* _Activity_:
Rewrite the stretch of records from the line containing "This screenshot has height=528, width=550." through the line containing "coordinates (94, 288)." as a two-column CSV with the header instruction,response. Give one row per record, with its text and its answer each in a single quoted field and any line breaks replaced by spaces.

* _Records_:
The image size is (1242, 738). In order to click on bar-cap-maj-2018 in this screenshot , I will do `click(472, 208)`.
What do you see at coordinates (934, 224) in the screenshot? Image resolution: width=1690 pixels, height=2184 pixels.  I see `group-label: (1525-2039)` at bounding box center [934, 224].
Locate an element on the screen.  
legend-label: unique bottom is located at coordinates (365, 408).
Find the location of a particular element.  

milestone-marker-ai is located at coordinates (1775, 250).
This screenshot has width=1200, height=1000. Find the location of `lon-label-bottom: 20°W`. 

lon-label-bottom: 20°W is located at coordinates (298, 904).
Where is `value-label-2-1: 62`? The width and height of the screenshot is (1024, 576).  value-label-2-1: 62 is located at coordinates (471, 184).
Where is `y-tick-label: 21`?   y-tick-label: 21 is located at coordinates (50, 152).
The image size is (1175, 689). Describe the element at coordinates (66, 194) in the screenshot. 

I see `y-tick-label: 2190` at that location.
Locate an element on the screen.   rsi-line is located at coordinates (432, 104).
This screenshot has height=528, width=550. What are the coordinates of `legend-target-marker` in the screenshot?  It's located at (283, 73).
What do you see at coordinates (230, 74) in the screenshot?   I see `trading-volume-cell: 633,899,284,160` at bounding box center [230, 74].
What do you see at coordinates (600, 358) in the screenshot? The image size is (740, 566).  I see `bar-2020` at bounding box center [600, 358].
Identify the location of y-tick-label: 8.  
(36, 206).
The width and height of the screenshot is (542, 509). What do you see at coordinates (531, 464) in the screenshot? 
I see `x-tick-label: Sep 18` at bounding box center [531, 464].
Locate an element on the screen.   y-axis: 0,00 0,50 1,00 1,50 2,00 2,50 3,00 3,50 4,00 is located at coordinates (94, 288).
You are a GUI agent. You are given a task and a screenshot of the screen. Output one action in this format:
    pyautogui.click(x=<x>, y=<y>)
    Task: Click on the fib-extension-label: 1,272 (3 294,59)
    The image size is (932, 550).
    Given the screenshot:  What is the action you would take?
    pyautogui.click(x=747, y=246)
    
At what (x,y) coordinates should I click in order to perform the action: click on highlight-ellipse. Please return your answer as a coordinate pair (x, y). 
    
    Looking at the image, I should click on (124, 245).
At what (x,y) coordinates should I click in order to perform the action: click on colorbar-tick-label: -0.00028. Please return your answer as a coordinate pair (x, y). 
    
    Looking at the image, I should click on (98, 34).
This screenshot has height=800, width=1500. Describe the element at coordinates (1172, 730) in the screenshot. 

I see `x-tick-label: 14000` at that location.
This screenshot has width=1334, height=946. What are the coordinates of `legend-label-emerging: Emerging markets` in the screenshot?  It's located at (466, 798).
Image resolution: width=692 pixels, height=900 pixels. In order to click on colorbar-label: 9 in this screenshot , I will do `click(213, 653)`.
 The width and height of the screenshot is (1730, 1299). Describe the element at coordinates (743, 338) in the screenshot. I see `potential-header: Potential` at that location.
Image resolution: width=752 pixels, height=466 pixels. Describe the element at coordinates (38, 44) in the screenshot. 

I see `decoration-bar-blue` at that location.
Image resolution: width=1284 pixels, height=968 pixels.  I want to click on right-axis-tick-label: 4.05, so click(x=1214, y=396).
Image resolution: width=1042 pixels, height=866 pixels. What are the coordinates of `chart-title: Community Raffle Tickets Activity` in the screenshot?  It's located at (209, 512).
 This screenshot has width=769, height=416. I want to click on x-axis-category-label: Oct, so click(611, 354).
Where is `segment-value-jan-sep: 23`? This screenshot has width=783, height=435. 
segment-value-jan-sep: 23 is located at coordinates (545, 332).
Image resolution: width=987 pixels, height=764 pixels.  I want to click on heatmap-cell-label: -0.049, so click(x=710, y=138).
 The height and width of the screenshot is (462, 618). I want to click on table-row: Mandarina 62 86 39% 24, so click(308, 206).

* _Exercise solution_:
instruction,response
"This screenshot has height=528, width=550. What are the coordinates of `legend-target-marker` in the screenshot?","It's located at (283, 73)."
"What do you see at coordinates (230, 74) in the screenshot?","I see `trading-volume-cell: 633,899,284,160` at bounding box center [230, 74]."
"What do you see at coordinates (600, 358) in the screenshot? The image size is (740, 566).","I see `bar-2020` at bounding box center [600, 358]."
"Identify the location of y-tick-label: 8.","(36, 206)."
"The width and height of the screenshot is (542, 509). What do you see at coordinates (531, 464) in the screenshot?","I see `x-tick-label: Sep 18` at bounding box center [531, 464]."
"Locate an element on the screen.","y-axis: 0,00 0,50 1,00 1,50 2,00 2,50 3,00 3,50 4,00 is located at coordinates (94, 288)."